CIVICSCOPE uses photographic, digital and archival resources to witness the city, its architectures and its voices evolve through time and space. It combines planning documents, maps and community archive with original photographic and photorealistic mapping in a multi-perspectival panoramic exhibition of the Granton Waterfront Redevelopment Area in North Edinburgh. Structured as a bi-directional leporello, Civicscope unfolds horizontally and vertically, in a tour of archival, virtual, idealised and community views of the area. The result is a kind of survey that references the precepts of the two best known Edinburgh town planners, Patrick Abercrombie and Patrick Geddes and recognises the challenges and contradictions of modern planning and consultation methods.

Civicscope: a bi-directional leporello unfolding horizontally and vertically

Civicscope is a visual artefact. It is presented deliberately in an aesthetic informed by the materials and architectural premises of new brutalism that guided so much of post-war development in the north Edinburgh areas of Granton, Muirhouse and Pilton. Twentieth century archive unfolds in parallel with idealised visions of the future rendered in their own 21st century urban planning aesthetic. Underneath these two visions of old and new, the archival and the ideal, are the theories, the policies and the plans that make up the infrastructures of consultation and design. Google Earth imagery captures the proximity of the virtual in everyday life - an architectural photographic odyssey through the datasets and data flows of the Google machine - that is sometimes, certainly in pandemic times, as close as we can get to the ground. At the bottom of all of this is the people, the community, the artists and the activists who live on that ground.

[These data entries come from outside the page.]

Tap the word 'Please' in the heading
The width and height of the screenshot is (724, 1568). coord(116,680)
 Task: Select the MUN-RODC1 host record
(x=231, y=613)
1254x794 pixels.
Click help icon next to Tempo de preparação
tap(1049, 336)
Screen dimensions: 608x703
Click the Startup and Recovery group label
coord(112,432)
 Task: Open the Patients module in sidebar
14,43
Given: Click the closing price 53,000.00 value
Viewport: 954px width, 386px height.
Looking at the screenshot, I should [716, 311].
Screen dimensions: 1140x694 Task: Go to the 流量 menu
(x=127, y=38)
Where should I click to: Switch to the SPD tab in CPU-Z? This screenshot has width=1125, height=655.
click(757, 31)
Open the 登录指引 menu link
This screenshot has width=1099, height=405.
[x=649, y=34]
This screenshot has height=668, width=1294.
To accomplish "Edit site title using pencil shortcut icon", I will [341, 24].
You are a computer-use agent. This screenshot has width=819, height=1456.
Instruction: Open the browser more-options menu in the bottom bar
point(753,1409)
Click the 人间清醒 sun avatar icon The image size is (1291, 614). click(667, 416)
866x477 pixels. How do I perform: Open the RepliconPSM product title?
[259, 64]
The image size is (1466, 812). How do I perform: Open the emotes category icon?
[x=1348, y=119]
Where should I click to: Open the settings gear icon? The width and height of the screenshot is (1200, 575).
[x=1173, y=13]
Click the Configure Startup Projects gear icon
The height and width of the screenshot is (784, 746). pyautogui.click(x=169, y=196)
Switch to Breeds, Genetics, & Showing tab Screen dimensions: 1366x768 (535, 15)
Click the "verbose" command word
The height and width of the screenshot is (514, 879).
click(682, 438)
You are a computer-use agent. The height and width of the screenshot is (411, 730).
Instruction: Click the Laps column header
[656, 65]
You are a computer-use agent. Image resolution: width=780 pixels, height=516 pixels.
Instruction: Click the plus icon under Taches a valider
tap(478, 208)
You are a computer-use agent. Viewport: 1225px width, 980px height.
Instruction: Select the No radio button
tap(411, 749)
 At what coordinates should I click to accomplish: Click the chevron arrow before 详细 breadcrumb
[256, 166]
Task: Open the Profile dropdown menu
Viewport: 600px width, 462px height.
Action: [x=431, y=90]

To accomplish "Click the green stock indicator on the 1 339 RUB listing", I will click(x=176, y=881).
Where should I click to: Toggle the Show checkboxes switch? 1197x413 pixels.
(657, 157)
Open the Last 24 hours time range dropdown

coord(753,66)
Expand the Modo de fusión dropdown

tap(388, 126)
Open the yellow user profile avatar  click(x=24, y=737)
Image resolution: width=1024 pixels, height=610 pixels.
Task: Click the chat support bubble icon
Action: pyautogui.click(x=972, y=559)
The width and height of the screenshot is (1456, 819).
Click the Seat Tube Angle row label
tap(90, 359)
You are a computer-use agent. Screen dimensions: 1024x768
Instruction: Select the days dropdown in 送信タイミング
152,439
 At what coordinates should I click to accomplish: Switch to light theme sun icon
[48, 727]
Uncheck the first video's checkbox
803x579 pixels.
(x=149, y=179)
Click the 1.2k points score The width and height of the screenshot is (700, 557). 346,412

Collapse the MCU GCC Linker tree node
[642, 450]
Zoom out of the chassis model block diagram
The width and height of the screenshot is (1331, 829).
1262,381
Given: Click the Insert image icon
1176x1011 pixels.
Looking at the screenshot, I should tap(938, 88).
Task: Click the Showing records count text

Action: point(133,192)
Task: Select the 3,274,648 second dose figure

Civicscope is a non-commercial academic project created by Simon Phipps and Darren Umney, in collaboration with Liz McFall. The work is part of the Edinburgh Futures Institute Data Civics Programme with funding from the University of Edinburgh. Its production was wholly defined by the Covid19 pandemic and what imagery and sources were accessible and available from online sources. Archival images were sourced from the Canmore and Scran online catalogues of Historic Environment Scotland. Virtual images and videos were produced in Google Earth Studio. The narrator's voice was provided courtesy of CereProc Ltd, Edinburgh under their academic licensing programme. Volker M. Welter kindly allowed use of his article on the link between Team X and Geddes from the Team 10 online project. Video stills from the Pilton Video Archive are included with the permission of Screen Education Edinburgh.